Auth0 Overview

Auth0 is a service that abstracts how users authenticate to applications.

You can connect any application (written in any language or on any stack) to Auth0 and define its Connection, the method used to authenticate the users of that application:

  • Custom credentials: username + passwords
  • Social network logins: Google, Facebook, Twitter, and any OAuth2, OAuth1 or OpenID Connect provider
  • Enterprise directories: LDAP, Google Apps, Office 365, ADFS, AD, SAML-P, WS-Federation, etc.
  • Passwordless systems: TouchID, one time codes on SMS, or email

Video: Developer Overview

This video will give you a quick walkthrough of Auth0 and how it will help save you time adding identity to your application.

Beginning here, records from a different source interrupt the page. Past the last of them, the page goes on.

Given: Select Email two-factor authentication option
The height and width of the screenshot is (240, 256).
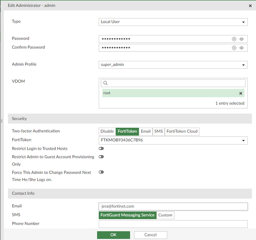Looking at the screenshot, I should 145,131.
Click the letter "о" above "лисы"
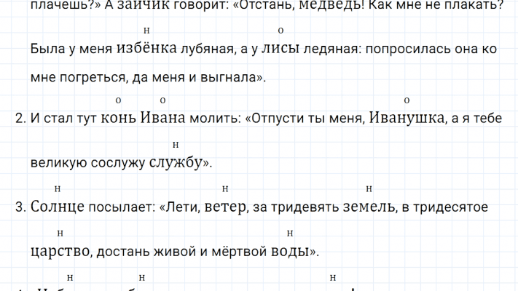The width and height of the screenshot is (518, 291). [x=280, y=31]
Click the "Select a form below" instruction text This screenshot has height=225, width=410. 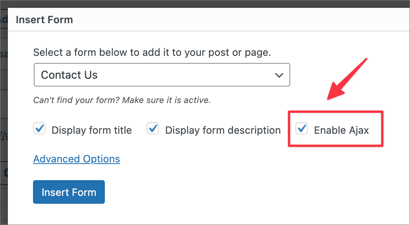(152, 53)
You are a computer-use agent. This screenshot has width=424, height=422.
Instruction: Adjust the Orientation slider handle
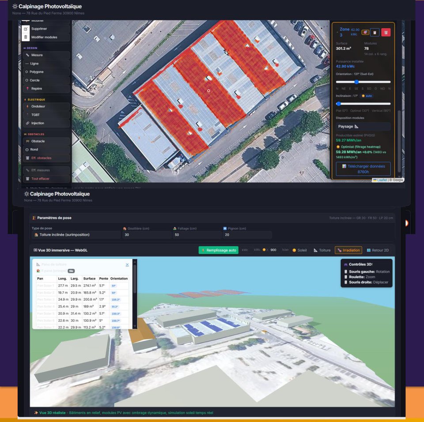(356, 82)
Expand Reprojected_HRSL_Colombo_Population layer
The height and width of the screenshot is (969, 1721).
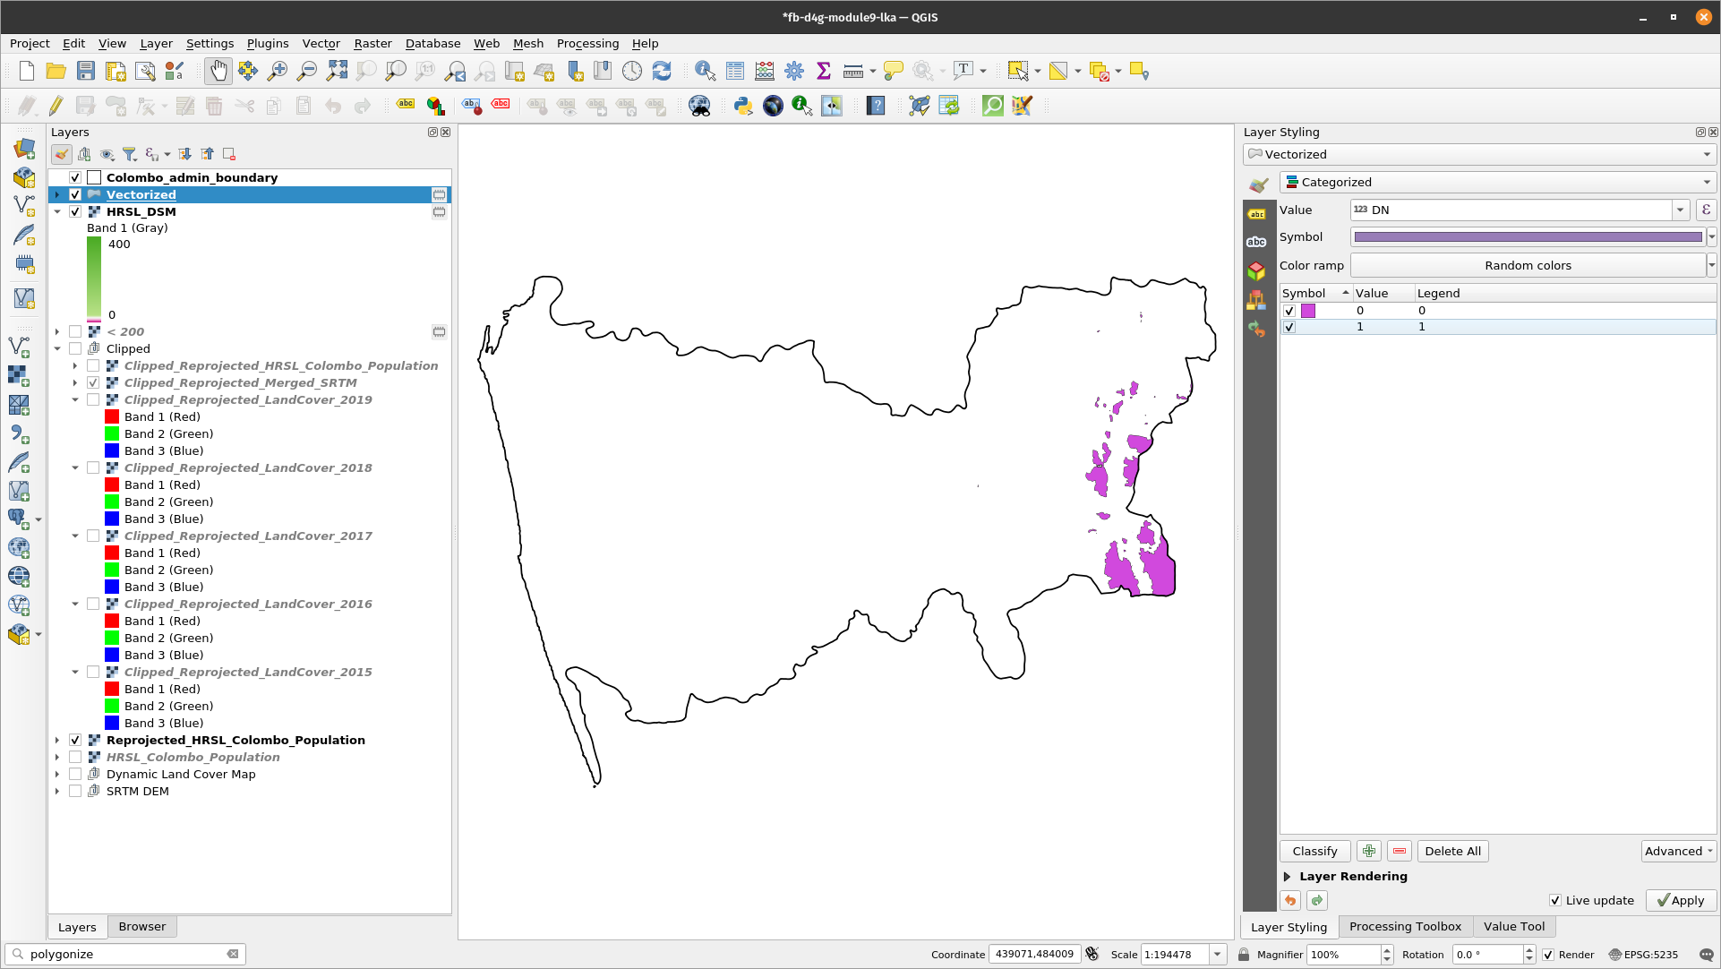click(x=56, y=739)
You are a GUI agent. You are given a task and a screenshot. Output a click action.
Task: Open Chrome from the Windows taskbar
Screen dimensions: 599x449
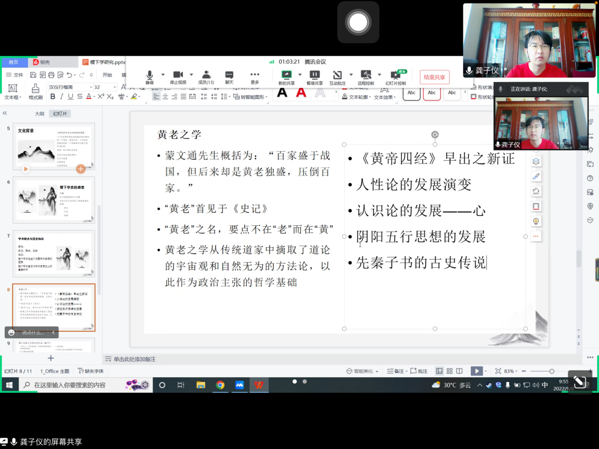220,385
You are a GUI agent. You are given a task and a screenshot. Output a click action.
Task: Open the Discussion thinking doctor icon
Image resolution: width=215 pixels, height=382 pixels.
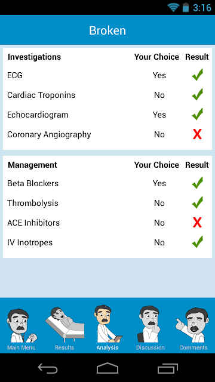coord(150,324)
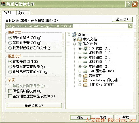The height and width of the screenshot is (123, 139).
Task: Click the 保存设置 button
Action: point(34,105)
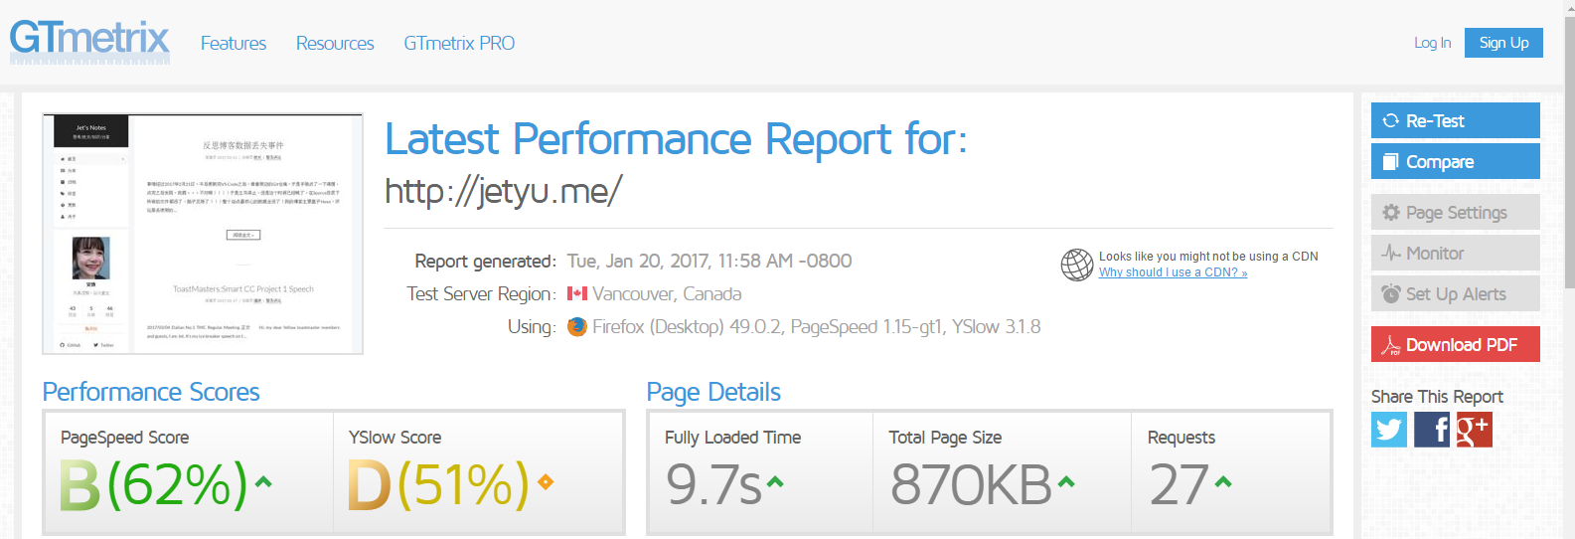Viewport: 1575px width, 539px height.
Task: Click the Canada flag icon
Action: [577, 294]
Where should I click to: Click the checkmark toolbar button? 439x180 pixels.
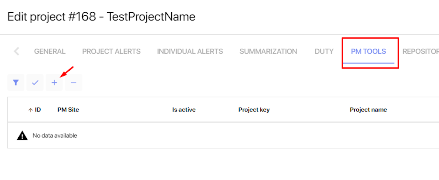(x=35, y=83)
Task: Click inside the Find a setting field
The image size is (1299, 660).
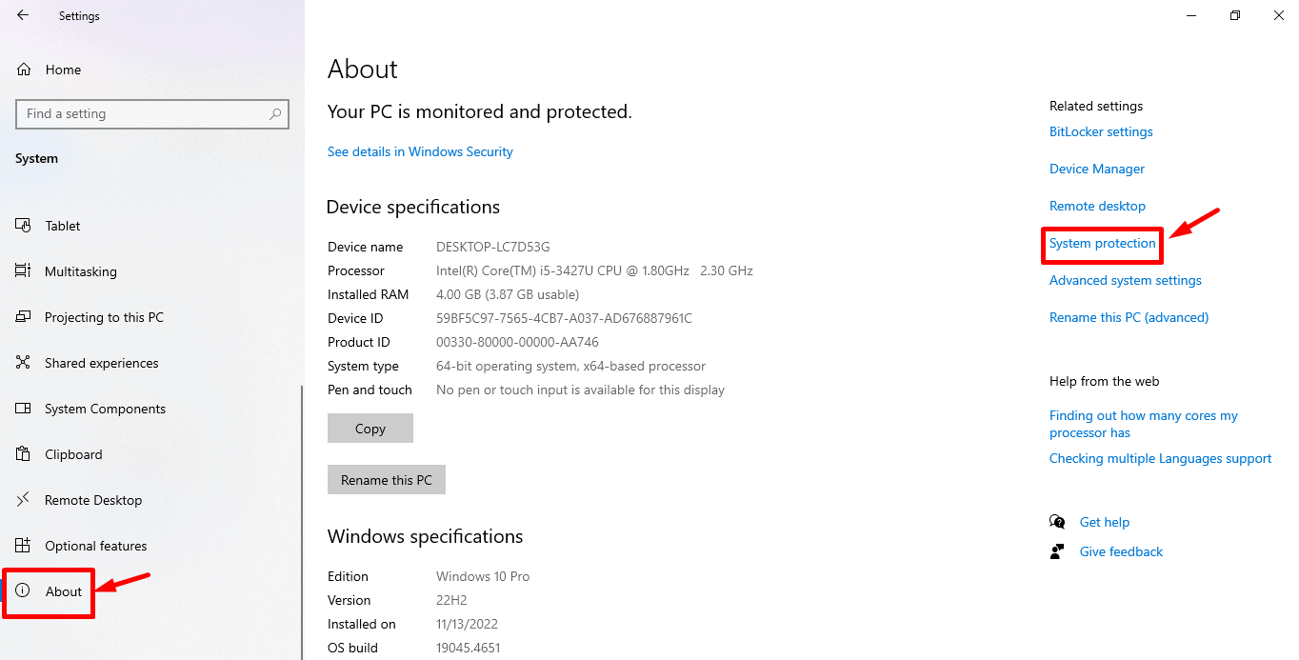Action: pos(152,114)
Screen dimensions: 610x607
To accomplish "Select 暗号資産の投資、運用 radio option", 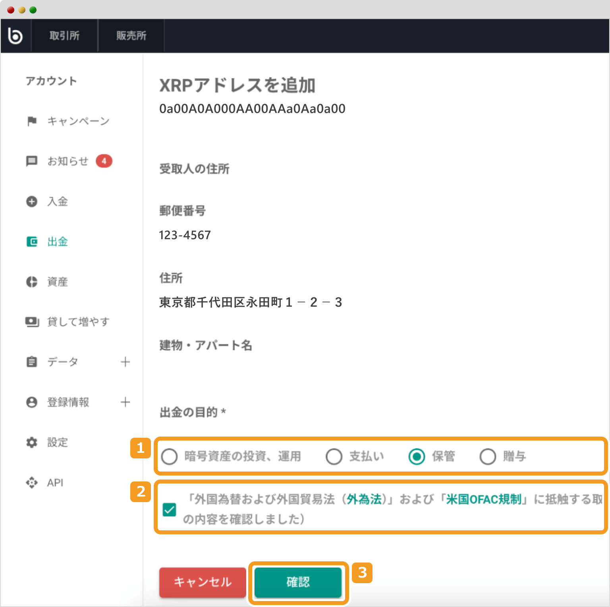I will (x=170, y=456).
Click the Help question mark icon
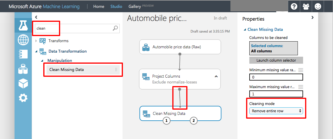333x139 pixels. tap(294, 6)
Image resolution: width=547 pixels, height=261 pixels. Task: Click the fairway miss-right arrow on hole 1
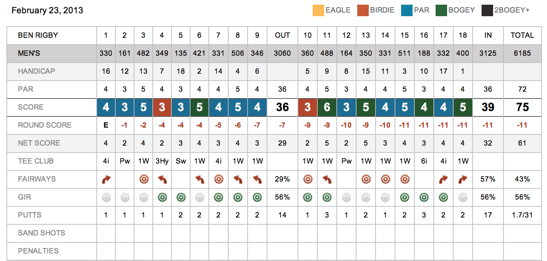click(x=106, y=179)
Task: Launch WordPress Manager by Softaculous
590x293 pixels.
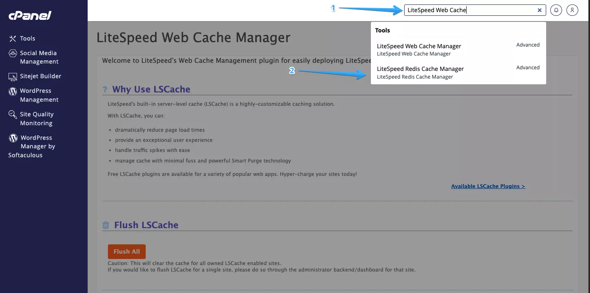Action: (x=13, y=137)

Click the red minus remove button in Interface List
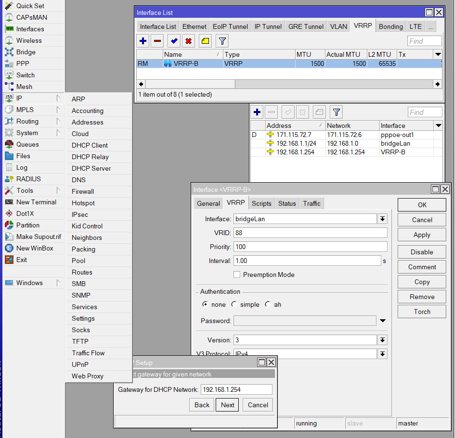click(x=157, y=41)
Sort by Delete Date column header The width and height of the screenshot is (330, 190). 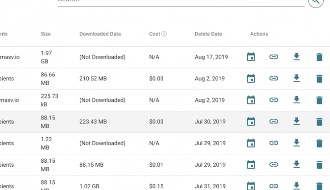pos(208,34)
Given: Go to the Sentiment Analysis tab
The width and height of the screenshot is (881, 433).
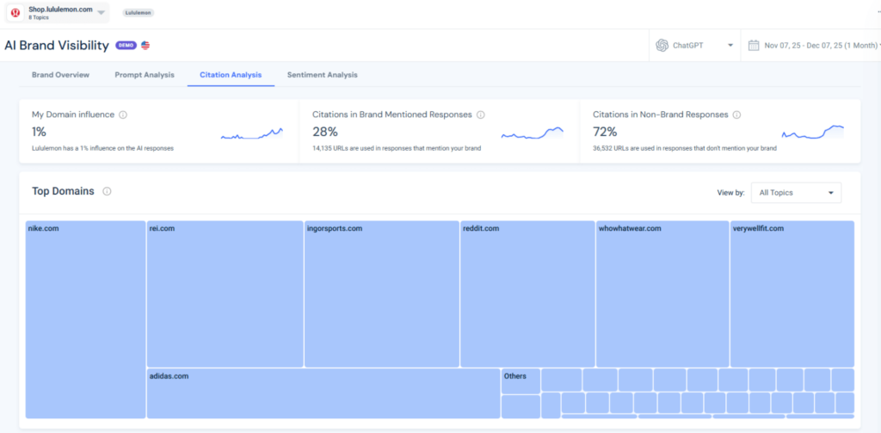Looking at the screenshot, I should coord(322,75).
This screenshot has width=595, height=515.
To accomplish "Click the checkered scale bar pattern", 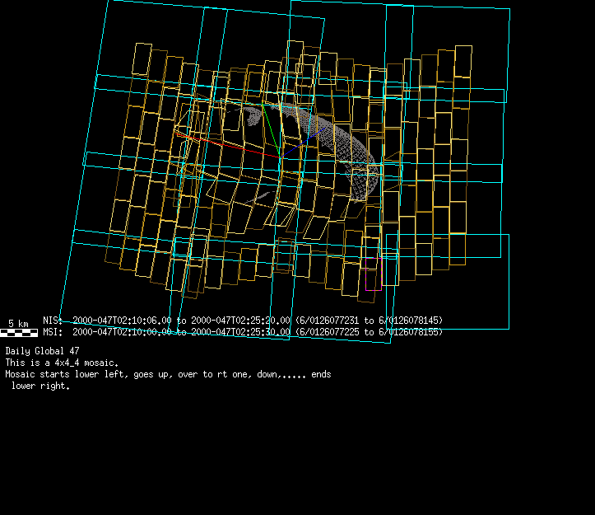I will tap(19, 333).

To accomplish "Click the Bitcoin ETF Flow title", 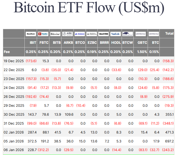I will pyautogui.click(x=89, y=8).
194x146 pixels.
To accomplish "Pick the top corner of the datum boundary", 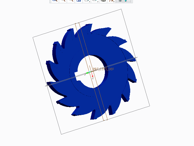I will [x=121, y=9].
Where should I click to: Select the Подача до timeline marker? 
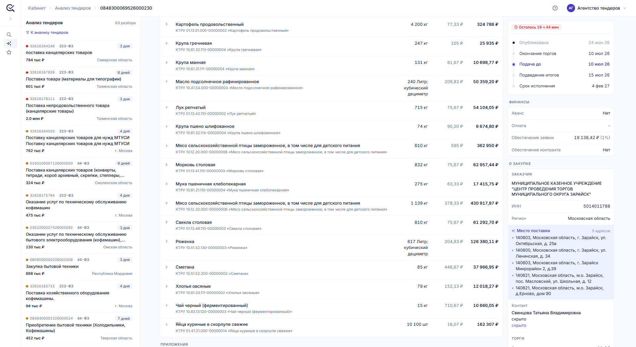513,64
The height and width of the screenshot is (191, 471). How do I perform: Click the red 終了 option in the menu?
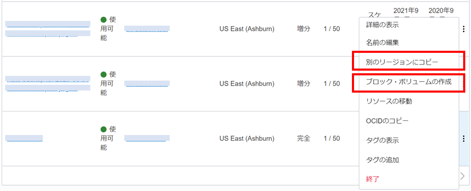click(372, 179)
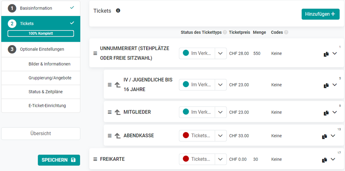
Task: Click the drag handle icon beside FREIKARTE
Action: [x=95, y=159]
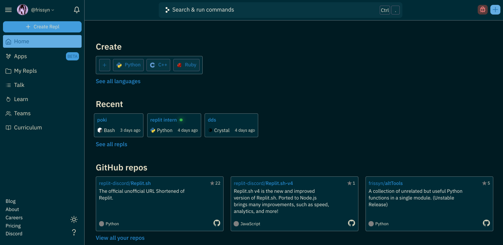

Integrating Auth0 Into Your Application

The default protocol between your application(s) and Auth0 is OpenID Connect, a modern, lightweight, simple to use, and simple to integrate protocol.

Auth0 ships SDKs for all major platforms (.NET, Java, PHP, Python, node, iOS, and many more), but the use of Auth0 SDKs is not mandatory.

Virtually anything able to send HTTP requests can integrate with Auth0.

Auth0 also supports other common identity protocols, such as WS-Federation and SAML. Applications that are already "claims enabled" can easily connect to Auth0.

An Extensible Platform

You can extend the functionality of Auth0 using any JavaScript or C# code through the use of rules. Rules are custom functions that are executed just after successful authentication and before control returns to the app. They can be used for Access Control, Webhooks, Profile Enrichment, Multi-factor Authentication, and many other things.

Flexible Deployment Models

Auth0 is a service usually running in the public cloud, but it can also be deployed in Private Instances (PI). PIs are dedicated installations of Auth0. You may choose to run PIs in Auth0's datacenters (which are separate from those that run the multi-tenant services), in your own cloud hosting environments (e.g. AWS, Azure, Rackspace, DigitalOcean), or even on-premises. Customers often opt for a hybrid model. For example, some use the cloud service for their development and test environments and a PI for their production environment.